Susi sat down by the side of the cart. She covered her face with both her hands, and wept bitterly.
"Don't be afraid, child!" said the Gulyash; "either I go over or Peti does. You see the forest is just before us, and if there's not a road, confound it! we'll make one."
"So we will!" cried Peti. "I'll cross the water, though the very devil were in it. Let me feel my way a little. Is not that the large tree we saw the other day?"
"May be it is, but I can't make it out on account of that confounded fog. There are lots of high trees in the forest."
"To the left of the tree, about two hundred yards from it, there is a clearing in the wood. On the day I spoke of, we drove through it with the cart. Don't you remember?"
"How the deuce shouldn't I remember! There ought to be some reeds to the right of the tree."
"So there ought to be! Now you go to the right and I to the left. If I can find the clearing, and if that's the tree I spoke of, I'll walk through the water; for it's a rising ground from that tree to the other bank of the Theiss."
"I'll go with you," said Susi; "my heart beats so fast – there's a murmur in my ears – let me go! I'd die with fears if you tell me to remain here."
"Susi, my soul, if I can cross the waters, I'll come back and carry you on my back. But stay where you are – stay for Viola's sake, if not for your own!"
They walked away and were lost in the darkness. Susi stood by the water, looking at the forest. "Alas!" sighed she, "I am so near him, and yet I cannot go to him!"
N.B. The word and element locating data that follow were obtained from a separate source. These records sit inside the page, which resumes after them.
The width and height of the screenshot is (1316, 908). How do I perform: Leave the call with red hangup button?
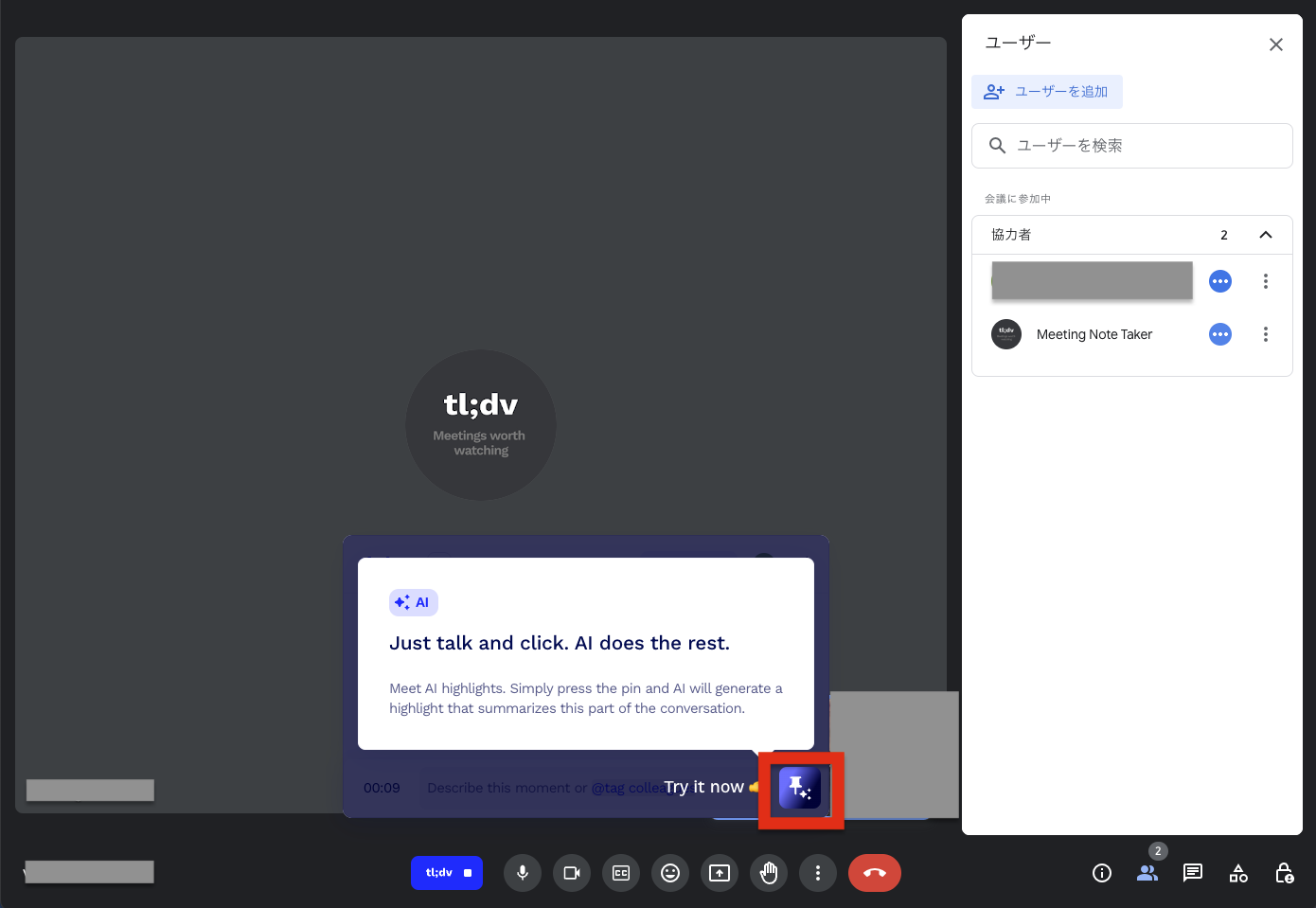[874, 873]
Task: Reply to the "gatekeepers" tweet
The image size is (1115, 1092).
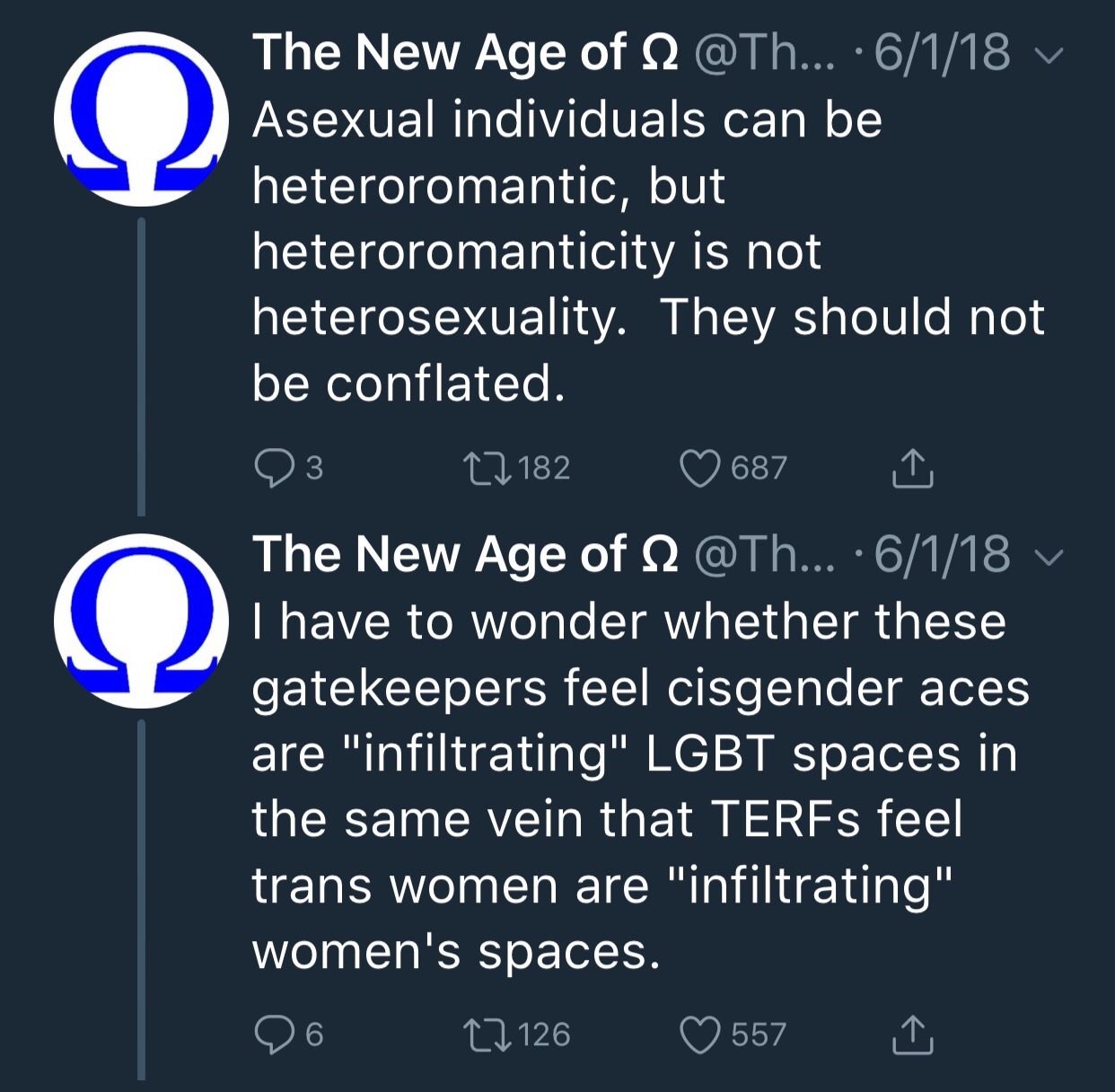Action: (x=273, y=1034)
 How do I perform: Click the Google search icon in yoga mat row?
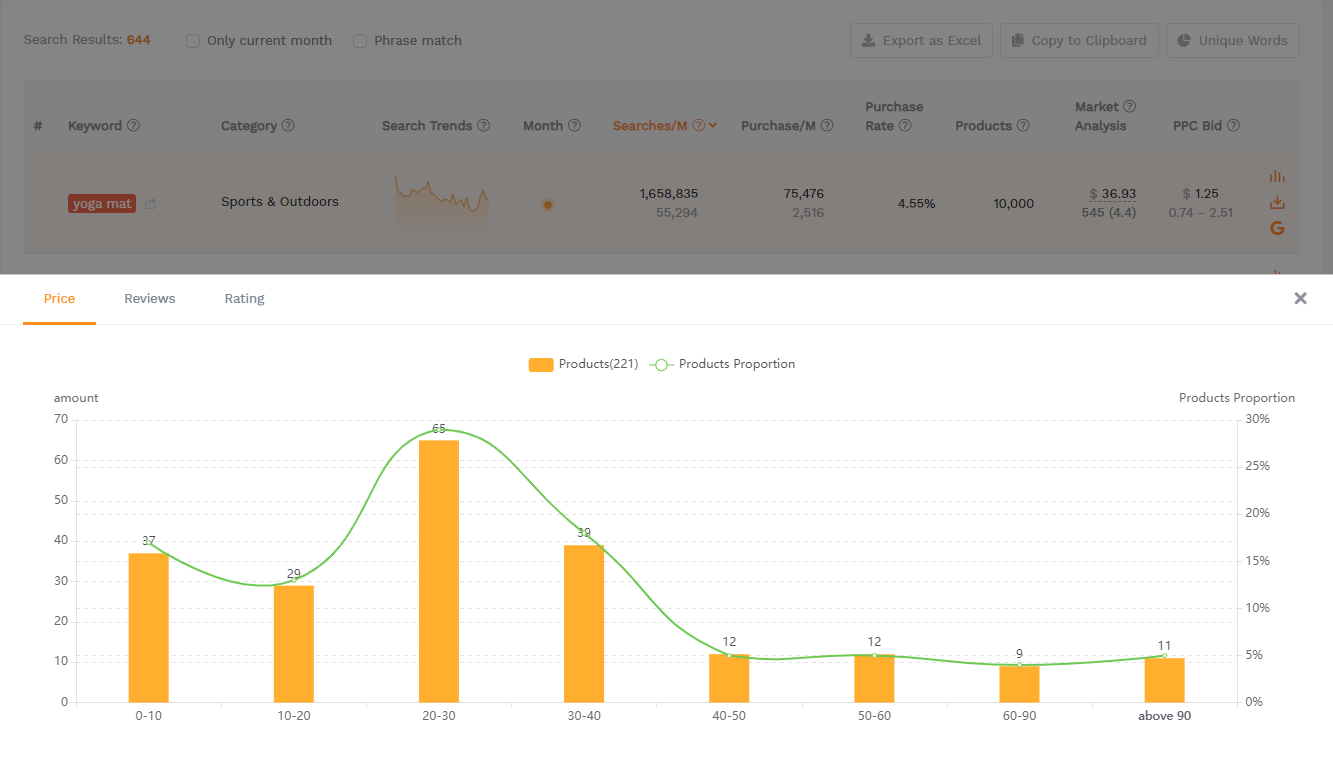point(1276,228)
The poor woman was right. On the other side of the water, scarcely more than a thousand yards from the place where Susi trembled and prayed, we find Viola with his comrades, encamped in one of the few oak forests of which Hungary can boast. The soil on which this forest stood was continually exposed to the overflowing of the Theiss, to the banks of which it extended, and by which it was rather divided than confined; for another forest of oaks covered an area of several miles on the other side of the river. The forest was a noisy place in summer, when there was a plentiful harvest of acorns; the grunting of a thousand pigs, and the whistling and singing of a hundred Kondashes24, was loud, beneath the thickly woven branches and the deep green foliage; and large fires, surrounded by fierce-looking bunda-clad figures, burned amidst the huge trunks of the trees. But in winter the forest is deserted; the huts which the Kondashes had built were overthrown by the first storms which ushered in the severe season. Only one of these huts was still inhabited. It was the one which lay farthest from St. Vilmosh, and close to the end of the forest. This hut was the favorite retreat of Viola and his gang. There was not a road or path for miles around them; and the shrubs and trees which surrounded the hut hid it so effectually, that even at twenty yards distance it was impossible to discover any trace of it. On the other side, towards St. Vilmosh, the forest extended many miles, and even the boldest among the county hussars avoided the spot, ever since an inspector and two Pandurs had been shot there. Viola was justified in fancying himself as safe as a king in his palace; for who would betray him? He was sure of Peti, and the Gulyash Ishtvan; and as for the other sharers of the secret, he was still more certain of their discretion, for they were all equally guilty, and the same punishment awaited them.